Document extract
Two perspectives: one faculty, one student.

When he was named president of Haverford in 1946, Gilbert F. White was 35, the youngest college president in America. A geographer from the University of Chicago, he’d recently been released from a German POW camp in Baden-Baden; he’d joined the American Friends Service Committee in lieu of serving in combat, and was captured while trying to aid refugees in France. His view of life was always larger than the contexts he worked in.

When he died at his home in Boulder, Colorado last October 5, at 94, he’d long been associated with the University of Colorado, and was Gustavson Distinguished Professor Emeritus of Geography. Dr. White’s early work focused on flood control, with the seeds of his visionary perspective already apparent in his doctoral thesis for the University of Chicago: “Floods are acts of God,” he wrote, “but flood losses are largely acts of man.”

Instead of building levees, dams and other controls, which encourage development in vulnerable areas, White argued that society should reduce risks by discouraging such development. His ideas led to the creation of the National Flood Insurance Program in the U.S., and similar programs around the world.

Collected material
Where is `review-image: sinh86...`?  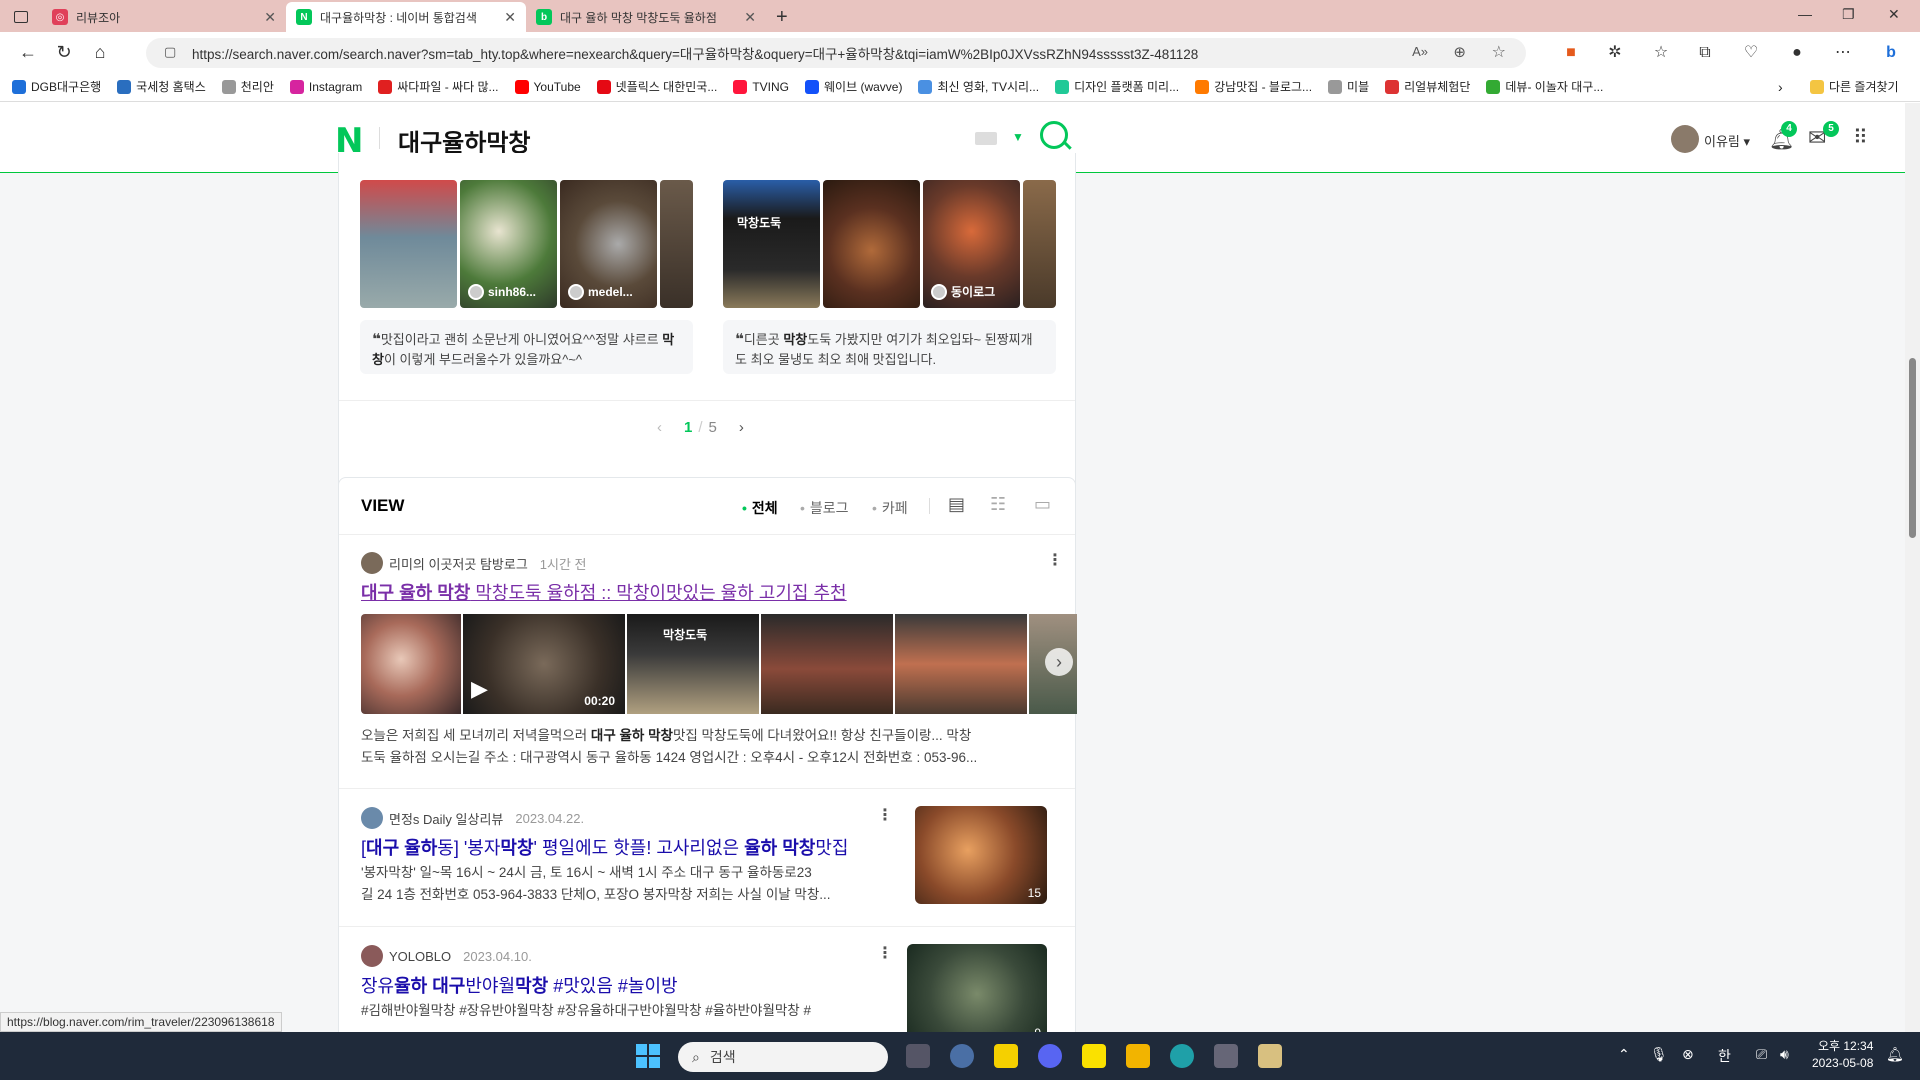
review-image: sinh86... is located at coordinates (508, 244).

Instructions
(A) Decide whether each statement agrees with the passage on Gilbert F. White, answering yes or no and quoting the deciding words: (i) White was 35 when he became president of Haverford; (ii) White was captured while serving in combat in France; (iii) White argued for building more levees and dams in flood-prone areas.
(B) Repeat the part of the passage on Gilbert F. White that opens with the words containing "When he was" and closes with "he worked in.".

Written answers
(A)
(i) Yes: "Gilbert F. White was 35, the youngest college president in America."
(ii) No: "he’d joined the American Friends Service Committee in lieu of serving in combat, and was captured while trying to aid refugees in France."
(iii) No: "White argued that society should reduce risks by discouraging such development."

(B)
When he was named president of Haverford in 1946, Gilbert F. White was 35, the youngest college president in America. A geographer from the University of Chicago, he’d recently been released from a German POW camp in Baden-Baden; he’d joined the American Friends Service Committee in lieu of serving in combat, and was captured while trying to aid refugees in France. His view of life was always larger than the contexts he worked in.